Previously, Graham had vowed to put a hold on Hagel’s nomination unless outgoing Defense Secretary Leon Panetta testified before Congress on the Benghazi attacks. Panetta testified last week before the Senate Armed Services Committee, saying that without direct warning or advance intelligence of the September 11, 2012, attack, there was no way for the military to respond in time.
Graham, along with other Republicans, has also criticized the Obama administration’s immediate response to the attack, particularly the appearance of U.S. ambassador to the United Nations Susan Rice less than a week later on Sunday talk shows, where she blamed the attack on anger generated by an anti-Muslim video.
Rice has explained her remarks as derived from administration talking points, which Graham said Sunday had not yet been sufficiently explained.
“I want to know who changed the talking points.

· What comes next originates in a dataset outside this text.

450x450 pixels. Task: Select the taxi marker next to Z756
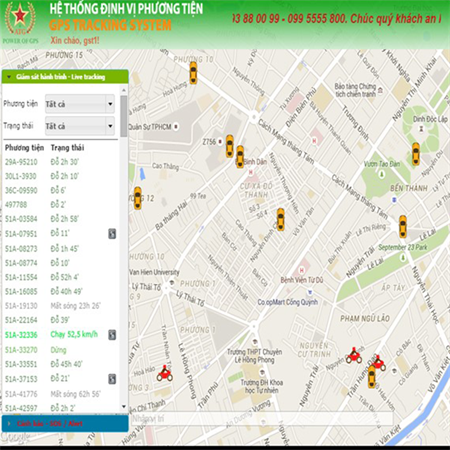(x=230, y=146)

Who took the references to al Qaeda out of the talking points given to Susan Rice? We still don’t know,” said Graham, who specified that he would not filibuster the nominees, but rather hold them up until more information is disclosed.

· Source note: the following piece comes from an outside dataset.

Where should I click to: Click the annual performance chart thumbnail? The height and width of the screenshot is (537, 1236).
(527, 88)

Sen. John McCain, a close Republican ally of Graham’s in the Senate, said Monday he would not support a filibuster of Hagel, which would be unprecedented for a president’s Cabinet nominee.

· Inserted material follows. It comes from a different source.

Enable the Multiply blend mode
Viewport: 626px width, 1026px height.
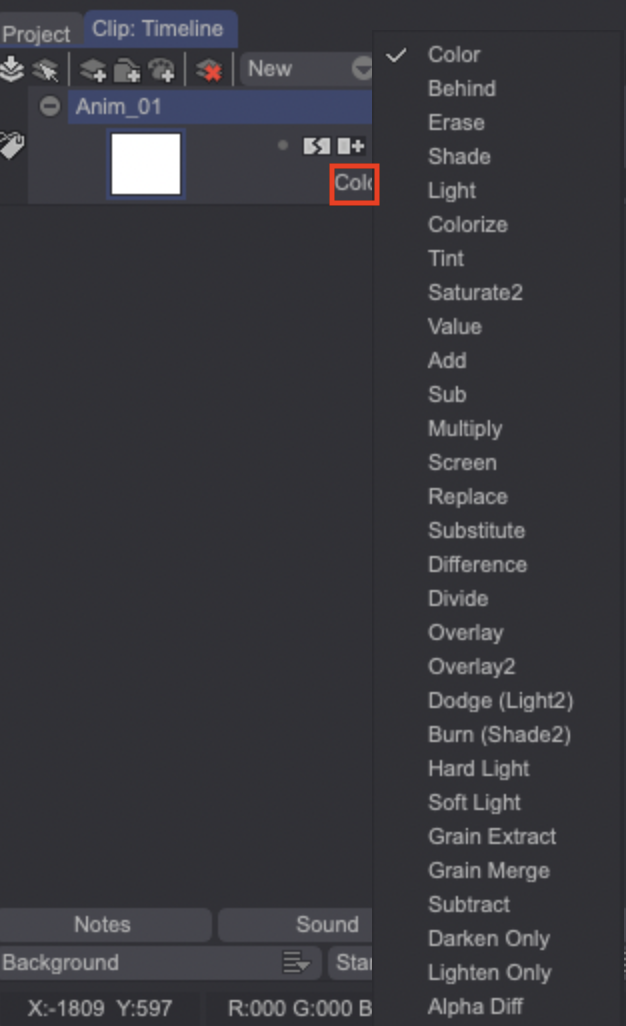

What exactly would it mean for Graham to place a “hold” on the nominations?
A “hold” is an informal procedure by which a senator signals to his or her floor leader that he or she doesn’t want a bill or nomination to come to the floor. Holds have been used for years by senators to indicate that a nomination is so unacceptable to them that they’d try to filibuster it — to stop it through endless debate — if necessary.
The hold is a senatorial courtesy, and threatening to use it is just about all the Republicans have left when it comes to leverage on the White House to get more information about Benghazi. It would be unprecedented to place a hold on a cabinet nomination, and it is likely that Majority Leader Harry Reid would demand a cloture vote in order to lift the hold and bring the nominations to the floor. Several Republicans would probably join the 55 Democrats in voting for cloture, and the president would get his up or down vote on both nominees.
Graham would probably not go along with a filibuster. Hagel and Brennan’s other major critics in the Senate would be equally reluctant. And what he’s asking for from the White House, he is not likely to get. The administration has successfully stonewalled, obfuscated, and brushed off requests for information until Benghazi now seems a distant memory — a bad dream that the president would like the American people to forget.
It seems likely at this point, that the president will get his wish.